§ Objective
Copy all the rows below word for word, leaving out the pictures.

Raw records
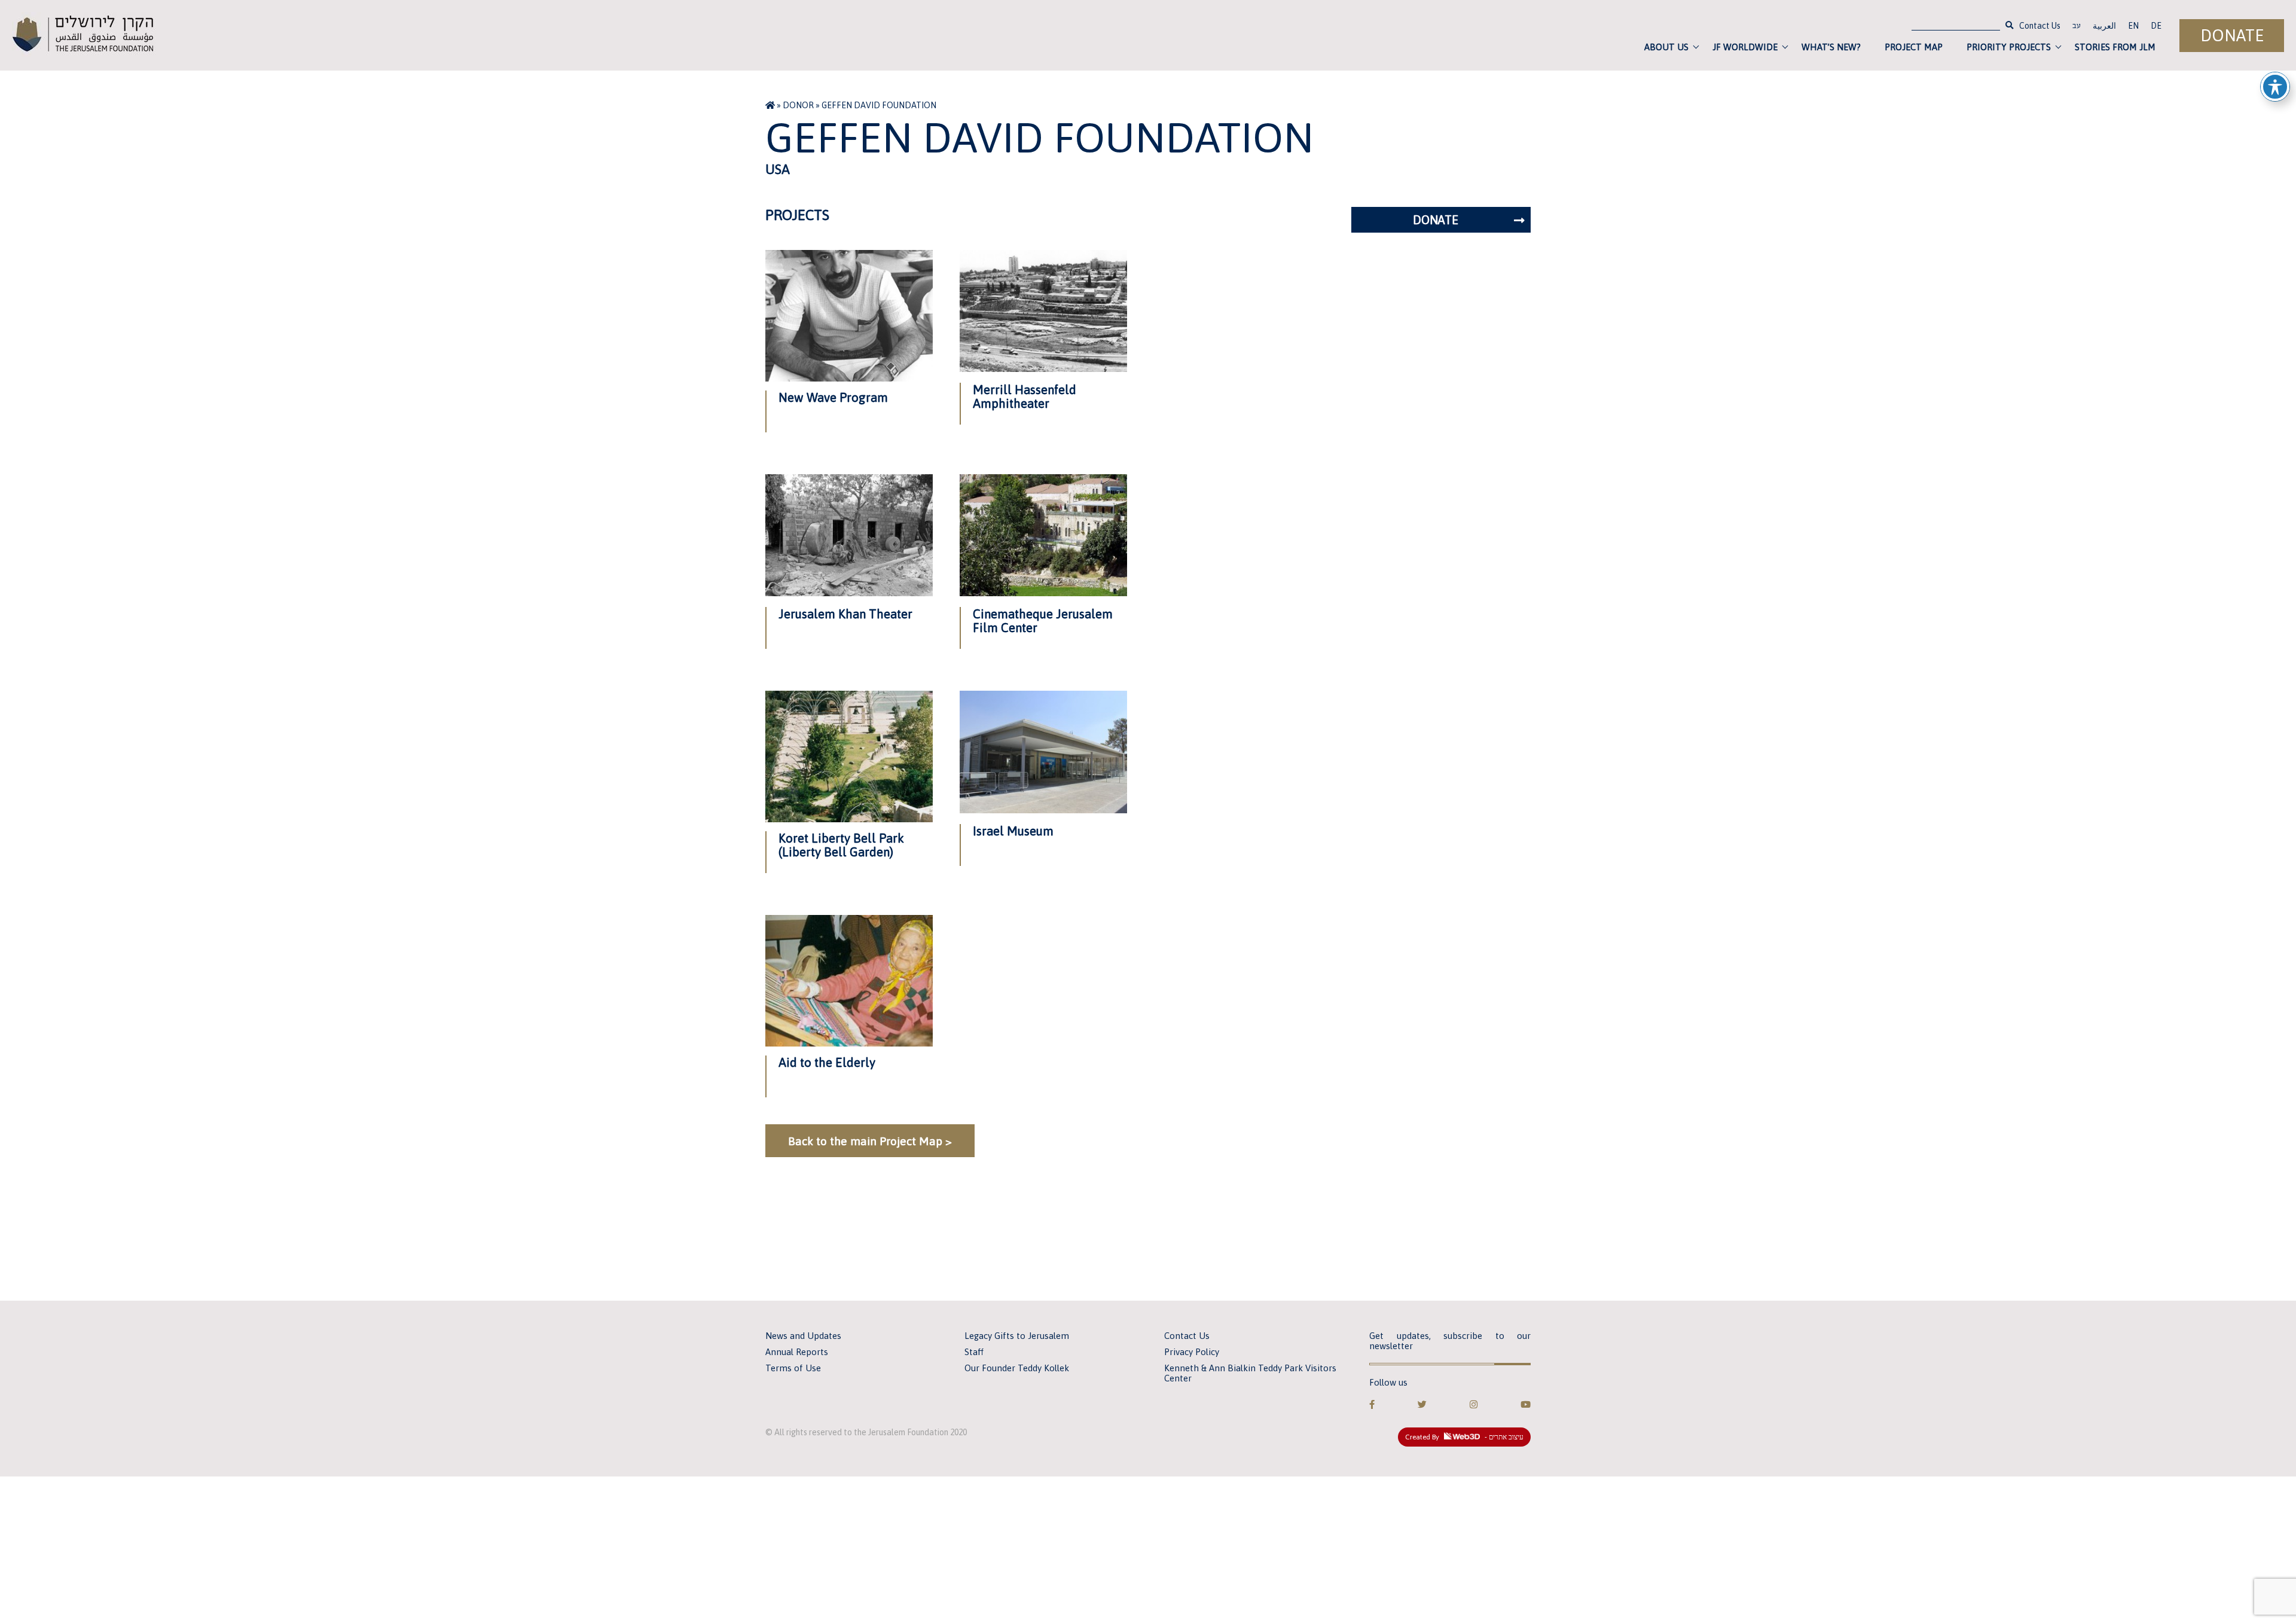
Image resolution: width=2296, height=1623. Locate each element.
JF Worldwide (1745, 47)
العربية (2104, 25)
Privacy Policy (1191, 1352)
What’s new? (1831, 47)
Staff (974, 1352)
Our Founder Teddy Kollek (1016, 1368)
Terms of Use (793, 1368)
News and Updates (803, 1336)
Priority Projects (2009, 47)
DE (2156, 25)
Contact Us (2039, 25)
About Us (1666, 47)
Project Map (1914, 47)
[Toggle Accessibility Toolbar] (2275, 86)
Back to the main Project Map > (870, 1141)
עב (2076, 27)
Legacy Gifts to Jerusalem (1016, 1336)
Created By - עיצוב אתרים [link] (1464, 1437)
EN (2133, 25)
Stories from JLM (2115, 47)
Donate (2232, 35)
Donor (798, 105)
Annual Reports (796, 1352)
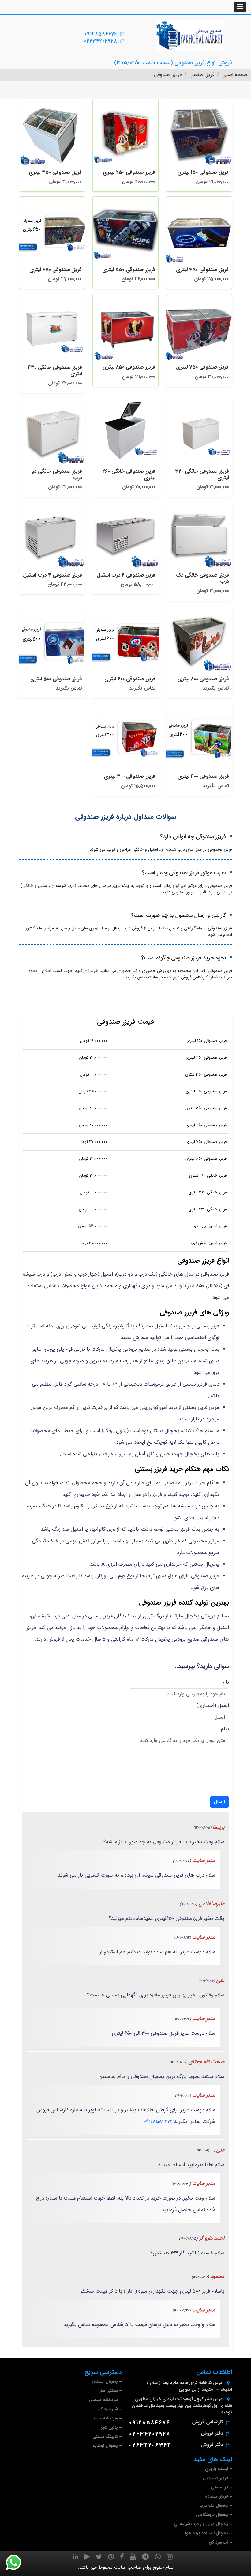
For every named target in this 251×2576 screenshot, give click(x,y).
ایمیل (223, 1705)
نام (226, 1682)
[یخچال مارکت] (189, 35)
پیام (225, 1729)
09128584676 (100, 34)
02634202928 (100, 41)
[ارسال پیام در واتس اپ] (17, 2562)
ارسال (219, 1802)
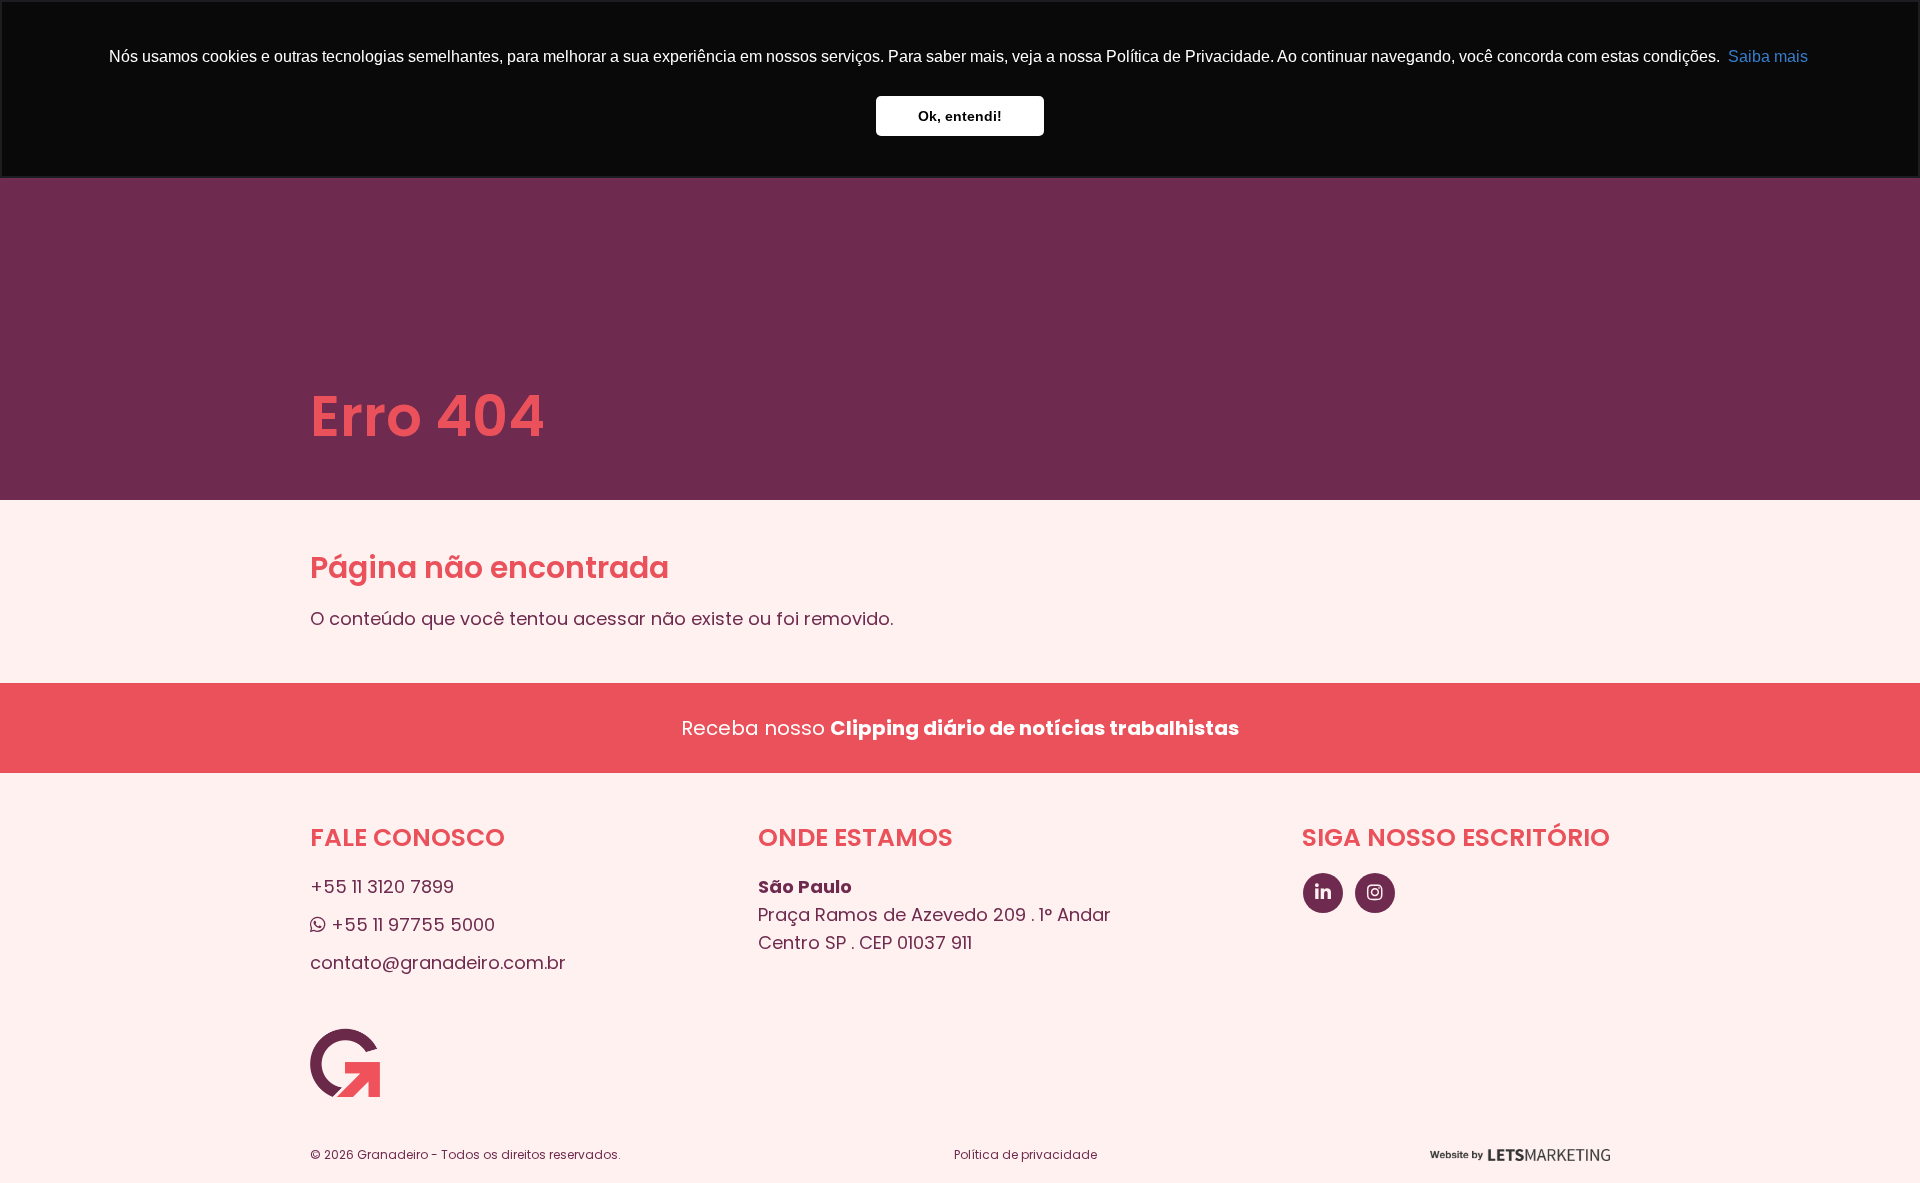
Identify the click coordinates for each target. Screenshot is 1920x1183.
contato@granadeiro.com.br (438, 962)
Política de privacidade (1025, 1154)
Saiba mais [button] (1768, 56)
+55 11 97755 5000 (410, 924)
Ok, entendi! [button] (960, 116)
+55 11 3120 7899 (382, 886)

§ Result below
Image resolution: width=2296, height=1623. Locate each element.
JF Worldwide (1745, 47)
العربية (2104, 25)
Privacy Policy (1191, 1352)
What’s new? (1831, 47)
Staff (974, 1352)
Our Founder Teddy Kollek (1016, 1368)
Terms of Use (793, 1368)
News and Updates (803, 1336)
Priority Projects (2009, 47)
DE (2156, 25)
Contact Us (2039, 25)
About Us (1666, 47)
Project Map (1914, 47)
[Toggle Accessibility Toolbar] (2275, 86)
Back to the main Project Map > (870, 1141)
עב (2076, 27)
Legacy Gifts to Jerusalem (1016, 1336)
Created By - עיצוב אתרים [link] (1464, 1437)
EN (2133, 25)
Stories from JLM (2115, 47)
Donate (2232, 35)
Donor (798, 105)
Annual Reports (796, 1352)
For every named target in this 251×2576 screenshot, give click(x,y).
ایمیل (223, 1705)
نام (226, 1682)
[یخچال مارکت] (189, 35)
پیام (225, 1729)
09128584676 (100, 34)
02634202928 (100, 41)
[ارسال پیام در واتس اپ] (17, 2562)
ارسال (219, 1802)
Identify the click coordinates for each target. Screenshot is 1920x1183.
contato@granadeiro.com.br (438, 962)
Política de privacidade (1025, 1154)
Saiba mais [button] (1768, 56)
+55 11 97755 5000 (410, 924)
Ok, entendi! [button] (960, 116)
+55 11 3120 7899 (382, 886)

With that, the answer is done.